Irão, China e Rússia começam esta sexta-feira exercícios navais conjuntos no Oceano Índico e no Golfo de Omã, porta de entrada do Golfo Pérsico – por onde passa cerca de um quinto do petróleo mundial. Isto num contexto de polarização entre Washington e Teerão, semanas depois do anúncio de uma missão naval no golfo, liderada por França e sediada em Abu Dhabi – será coordenada com a missão norte-americana, lançada em novembro. 2020 vai começar com cada vez mais forças militares aglomeradas na região, disputando o papel de protetores do estreito de Ormuz, mes.
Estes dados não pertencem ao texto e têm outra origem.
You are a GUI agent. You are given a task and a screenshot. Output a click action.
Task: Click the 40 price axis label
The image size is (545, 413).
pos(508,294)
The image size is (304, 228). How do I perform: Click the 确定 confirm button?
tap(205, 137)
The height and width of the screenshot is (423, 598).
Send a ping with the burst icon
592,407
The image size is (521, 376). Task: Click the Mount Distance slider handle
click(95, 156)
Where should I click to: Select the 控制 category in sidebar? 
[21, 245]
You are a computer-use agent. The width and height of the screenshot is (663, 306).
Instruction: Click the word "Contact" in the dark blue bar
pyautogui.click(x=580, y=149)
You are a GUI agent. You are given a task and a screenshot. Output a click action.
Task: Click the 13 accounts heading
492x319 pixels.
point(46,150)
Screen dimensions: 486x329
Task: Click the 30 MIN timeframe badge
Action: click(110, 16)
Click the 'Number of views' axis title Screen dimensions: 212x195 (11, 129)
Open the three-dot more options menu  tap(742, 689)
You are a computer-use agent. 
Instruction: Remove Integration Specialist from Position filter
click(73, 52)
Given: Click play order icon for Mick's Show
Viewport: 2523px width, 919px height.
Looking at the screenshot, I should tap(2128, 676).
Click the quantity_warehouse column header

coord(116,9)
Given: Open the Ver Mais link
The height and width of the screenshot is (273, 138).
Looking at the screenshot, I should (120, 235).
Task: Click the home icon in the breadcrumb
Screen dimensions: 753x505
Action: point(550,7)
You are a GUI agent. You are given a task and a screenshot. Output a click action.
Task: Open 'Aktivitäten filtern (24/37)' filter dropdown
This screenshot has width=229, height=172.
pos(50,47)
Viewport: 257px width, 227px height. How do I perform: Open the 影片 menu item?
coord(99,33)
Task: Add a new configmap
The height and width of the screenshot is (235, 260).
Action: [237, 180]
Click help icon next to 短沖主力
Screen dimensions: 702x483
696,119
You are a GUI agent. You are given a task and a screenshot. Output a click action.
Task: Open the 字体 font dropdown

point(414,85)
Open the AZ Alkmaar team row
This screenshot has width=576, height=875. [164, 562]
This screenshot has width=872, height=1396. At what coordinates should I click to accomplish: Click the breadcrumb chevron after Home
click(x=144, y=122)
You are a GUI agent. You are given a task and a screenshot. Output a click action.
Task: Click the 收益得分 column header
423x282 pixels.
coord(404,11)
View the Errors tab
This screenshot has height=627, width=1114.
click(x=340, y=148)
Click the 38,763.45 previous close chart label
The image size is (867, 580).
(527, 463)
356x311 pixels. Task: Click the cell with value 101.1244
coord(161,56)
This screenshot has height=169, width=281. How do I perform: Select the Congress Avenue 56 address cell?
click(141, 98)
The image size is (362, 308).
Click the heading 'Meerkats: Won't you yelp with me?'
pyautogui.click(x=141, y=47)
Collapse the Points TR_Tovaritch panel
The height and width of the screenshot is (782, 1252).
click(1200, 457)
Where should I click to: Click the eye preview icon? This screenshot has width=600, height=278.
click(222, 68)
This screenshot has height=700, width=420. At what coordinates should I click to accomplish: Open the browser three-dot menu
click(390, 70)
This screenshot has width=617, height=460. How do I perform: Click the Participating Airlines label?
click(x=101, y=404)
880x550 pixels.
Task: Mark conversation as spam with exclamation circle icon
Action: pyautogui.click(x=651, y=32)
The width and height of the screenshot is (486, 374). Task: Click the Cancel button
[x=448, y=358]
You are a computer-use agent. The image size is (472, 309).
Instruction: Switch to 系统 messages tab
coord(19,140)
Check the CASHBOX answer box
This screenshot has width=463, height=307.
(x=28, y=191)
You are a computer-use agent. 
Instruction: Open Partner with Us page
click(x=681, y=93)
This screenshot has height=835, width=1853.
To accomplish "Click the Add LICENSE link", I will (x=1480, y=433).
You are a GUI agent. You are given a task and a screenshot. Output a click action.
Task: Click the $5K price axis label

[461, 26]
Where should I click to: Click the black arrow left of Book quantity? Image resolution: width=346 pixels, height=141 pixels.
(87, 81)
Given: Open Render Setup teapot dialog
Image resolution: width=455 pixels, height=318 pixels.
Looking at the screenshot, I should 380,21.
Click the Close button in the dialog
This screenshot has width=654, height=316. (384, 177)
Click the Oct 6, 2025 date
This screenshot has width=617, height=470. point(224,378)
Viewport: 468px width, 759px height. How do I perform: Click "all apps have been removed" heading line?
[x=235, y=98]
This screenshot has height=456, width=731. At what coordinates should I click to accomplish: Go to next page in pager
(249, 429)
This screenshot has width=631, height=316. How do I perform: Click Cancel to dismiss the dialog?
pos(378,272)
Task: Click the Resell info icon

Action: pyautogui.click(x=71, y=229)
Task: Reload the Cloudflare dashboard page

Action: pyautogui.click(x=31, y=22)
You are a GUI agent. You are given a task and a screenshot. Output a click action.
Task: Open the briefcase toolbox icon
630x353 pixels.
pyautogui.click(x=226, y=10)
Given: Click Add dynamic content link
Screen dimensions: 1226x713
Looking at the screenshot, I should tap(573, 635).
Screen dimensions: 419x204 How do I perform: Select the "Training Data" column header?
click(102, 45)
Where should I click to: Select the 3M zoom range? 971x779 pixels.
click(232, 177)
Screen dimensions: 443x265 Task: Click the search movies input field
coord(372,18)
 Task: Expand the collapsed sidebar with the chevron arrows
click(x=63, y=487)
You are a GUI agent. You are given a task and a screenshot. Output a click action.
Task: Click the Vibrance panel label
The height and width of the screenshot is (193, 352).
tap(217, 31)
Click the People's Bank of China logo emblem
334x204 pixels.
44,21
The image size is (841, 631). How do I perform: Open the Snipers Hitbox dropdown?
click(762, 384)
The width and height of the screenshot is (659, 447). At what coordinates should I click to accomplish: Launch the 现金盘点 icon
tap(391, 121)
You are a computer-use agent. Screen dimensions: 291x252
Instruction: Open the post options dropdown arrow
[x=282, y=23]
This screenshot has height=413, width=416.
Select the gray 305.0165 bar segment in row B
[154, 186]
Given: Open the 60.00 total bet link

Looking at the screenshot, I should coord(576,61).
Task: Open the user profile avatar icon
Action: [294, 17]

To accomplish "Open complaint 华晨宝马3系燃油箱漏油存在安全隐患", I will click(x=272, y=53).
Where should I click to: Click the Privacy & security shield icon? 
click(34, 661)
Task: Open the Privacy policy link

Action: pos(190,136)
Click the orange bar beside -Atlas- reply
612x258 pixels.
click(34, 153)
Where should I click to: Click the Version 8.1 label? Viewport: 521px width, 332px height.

Talvez a grande novidade seja a participação de Pequim, cujo poderio militar é mantido sobretudo dentro dos seus limites territoriais, com exceções como a sua base naval em Djibuti ou a sua presença no Afeganistão. “Participação em exercícios formais no Golfo Pérsico podem tornar esta via marítima num hotspot e isso significa problemas para Pequim”, alertou o analista militar chinês Zhou Chenming, em declarações ao South China Morning Post.
Afinal, não só a China é o maior importador mundial de petróleo – quase 50% do qual vem do Médio Oriente – como mantém laços comerciais fortes com a Arábia Saudita e os Emirados Árabes Unidos (EAU), que são há muito a testa de ponte dos EUA na região. Apesar do crescente investimento chinês na sua marinha, há uns meses a expectativa era de que Pequim só enviasse para o exercício conjunto efetivos dedicados à ajuda humanitária, manutenção de paz ou ao combate à pirataria – a Reuters avançou ontem que foi enviado o contratorpedeiro chinês Xining, equipado com mísseis guiados.
“Isto não está necessariamente ligado com a situação regional”, assegurou um porta-voz do ministério da Defesa chinês. No entanto, é muito improvável que a reunião dos seus três grandes adversários geopolíticos nesta região estratégica deixe Washington satisfeito.
A tensão no Golfo Pérsico atingiu um pico este ano, no seguimento da saída dos EUA do acordo nuclear com o Irão assinado em 2015, que limitava o programa nuclear iraniano a troco de um alívio das sanções norte-americanas. Em maio, dois petroleiros, um deles saudita, foram danificados por alegados atos de sabotagem do Irão, e um mês depois um drone dos EUA foi abatido em espaço aéreo iraniano. O mundo susteve a respiração, à espera de uma guerra entre os dois países – que acabou por não acontecer.
Entretanto, a região pareceu estar outra vez próxima do abismo, quando um ataque com mísseis e drones devastou as principais instalações da Aramco, a empresa petrolífera saudita. Tanto Washington como Riade asseguraram que o ataque partiu do território do Irão – que negou as acusações – mas a retaliação nunca surgiu. Contudo, “o resultado do acumular de armas estrangeiras no Golfo Pérsico será um aumento da insegurança”, avisou esta semana Amir Abdollahian, conselheiro de política externa do Estado iraniano, em declarações ao Tehran Times.
Negociações Mas nem tudo são más notícias. Apesar de os EUA terem enviado milhares de soldados para a Arábia Saudita este mês, e de França ter prometido equipamento de defesa antiaéreo aos EAU, ambos os lados têm-se revelado mais dispostos a negociar. Vários países já se propuseram como intermediários entre Washington e Teerão, como o Paquistão, o Japão – que o Presidente iraniano, Hassan Rouhani, visitou este mês – e Omã, tradicional mediador entre os seus vizinhos sauditas e o Irão, do outro lado do Golfo de Omã.
Este último país é instrumental nas negociações para pôr fim à guerra por procuração no Iémen, entre os rebeldes houthis – aliados do Irão – e a coligação internacional liderada pelos EAU e Arábia Saudita. “Há negociações, há mediação e desejo de resolver o conflito”, garantiu o mês passado à Oman TV o ministro dos Negócios Estrangeiro omanita, Yusef Alawi Abdullah, após um encontro com o secretário de Estado norte-americano, Mike Pompeo.